Extracted text »
○ ○ ○ ○
If $$A = \left\{2,3\right\}$$ and $$B = \left\{1,2\right\}$$, then $$A \times B$$ is equal to

A
$$\left\{(2,1), (2,2), (3,1), (3,2)\right\}$$

B
$$\left\{(1,2), (1,3), (2,2), (2,3)\right\}$$

C
$$\left\{(2,1), (3,2)\right\}$$

D
$$\left\{(1,2), (2,3)\right\}$$

Solution

If $$A$$ and $$B$$ are any two non-empty sets.
then $$A\times B$$$$=\left\{(x,y):x\in A and y\in B\right\}$$
As $$A = \left\{2,3\right\}$$ and $$B = \left\{1,2\right\}$$
$$A \times B$$$$=\left\{(2,1), (2,2), (3,1), (3,2)\right\}$$
Hence, option A.
○ ○ ○ ○
Dataset excerpt »

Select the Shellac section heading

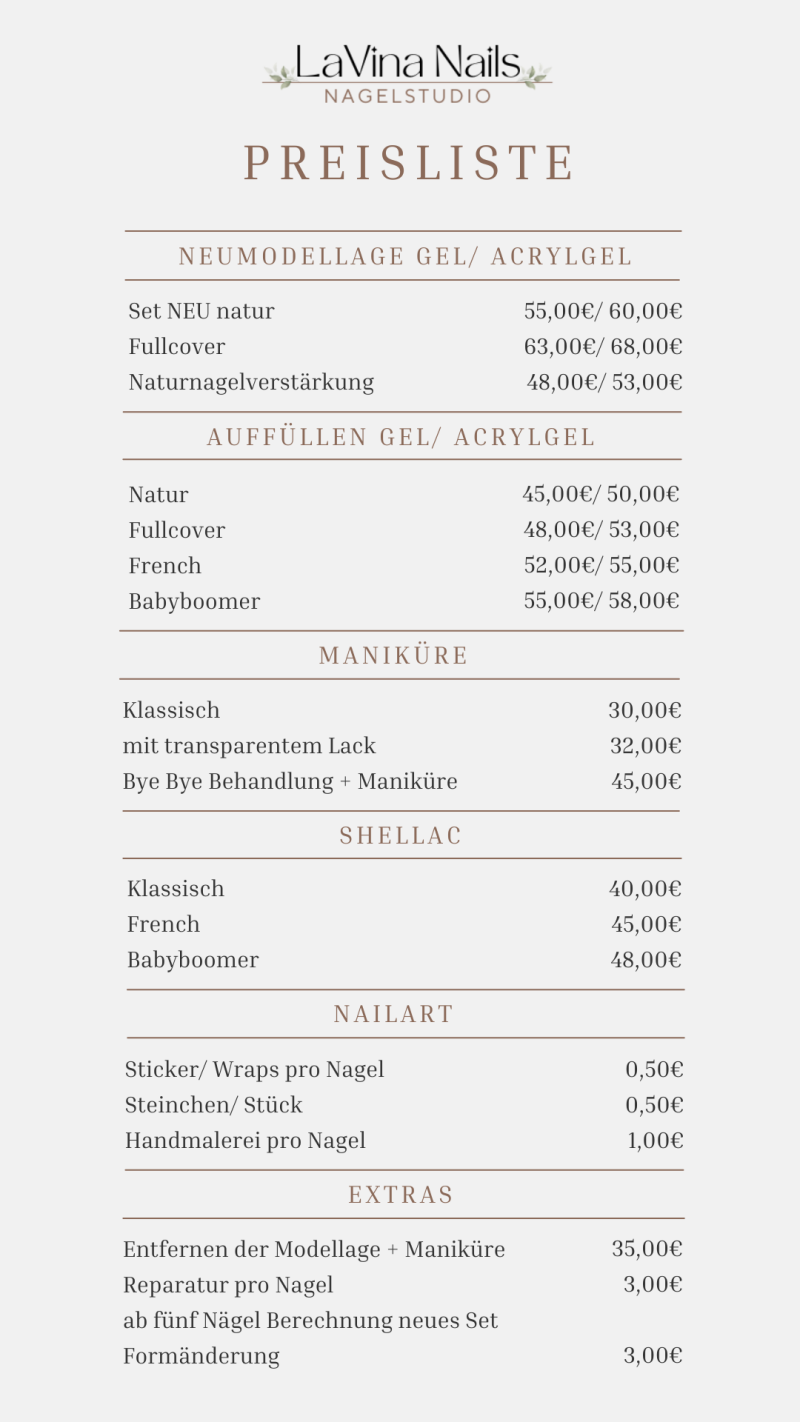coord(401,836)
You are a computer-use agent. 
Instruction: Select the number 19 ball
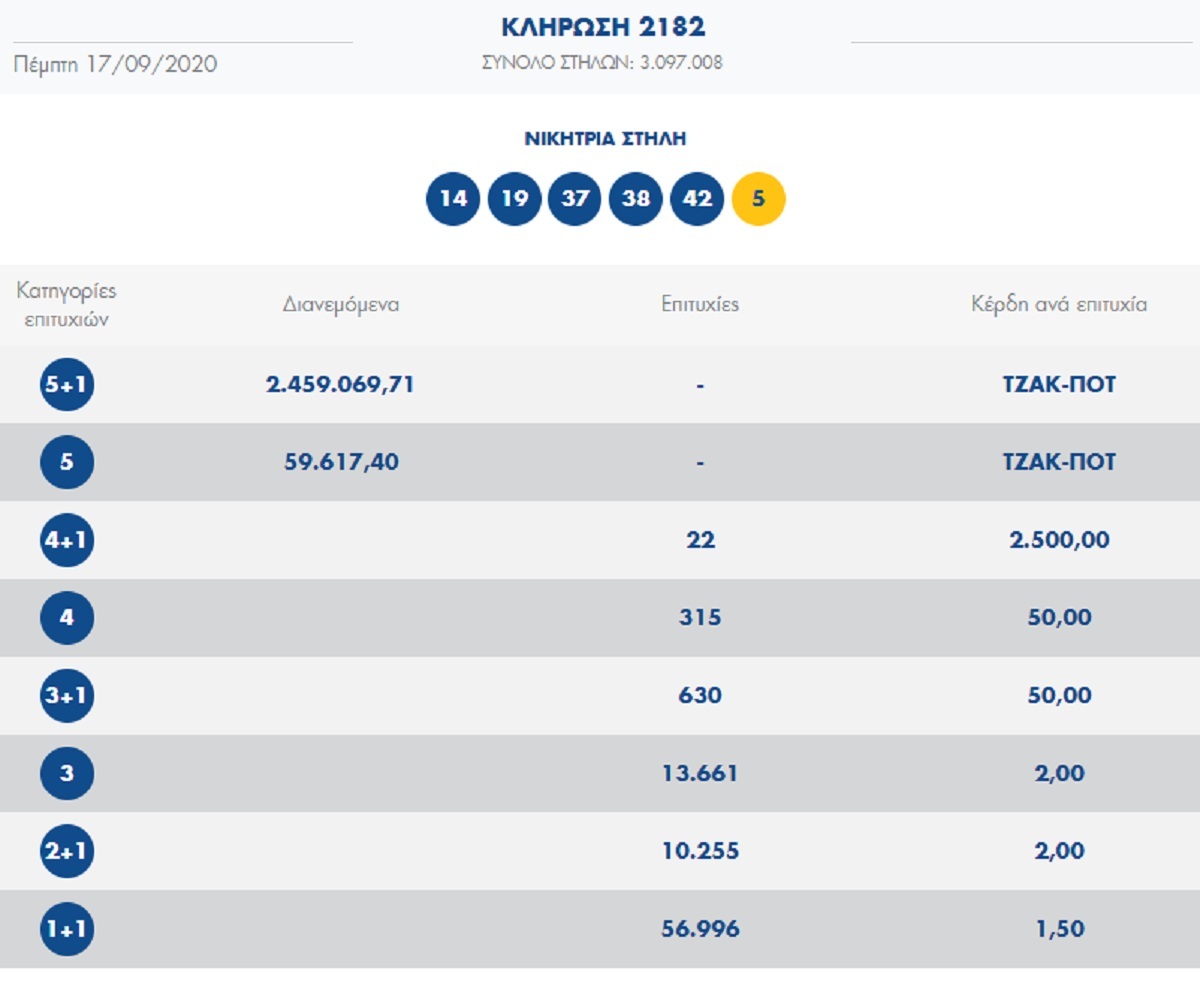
○ ○ ○ ○
Aim » According to the Cartesian product problem, why is option A the correct answer? Reply in one to three sentences. The material has no connection to the text on the Cartesian product of two sets.

Expected answer » The solution defines A × B as the set of all ordered pairs (x, y) with x in A and y in B. With A = {2, 3} and B = {1, 2}, this gives {(2,1), (2,2), (3,1), (3,2)}, which is the set listed in option A.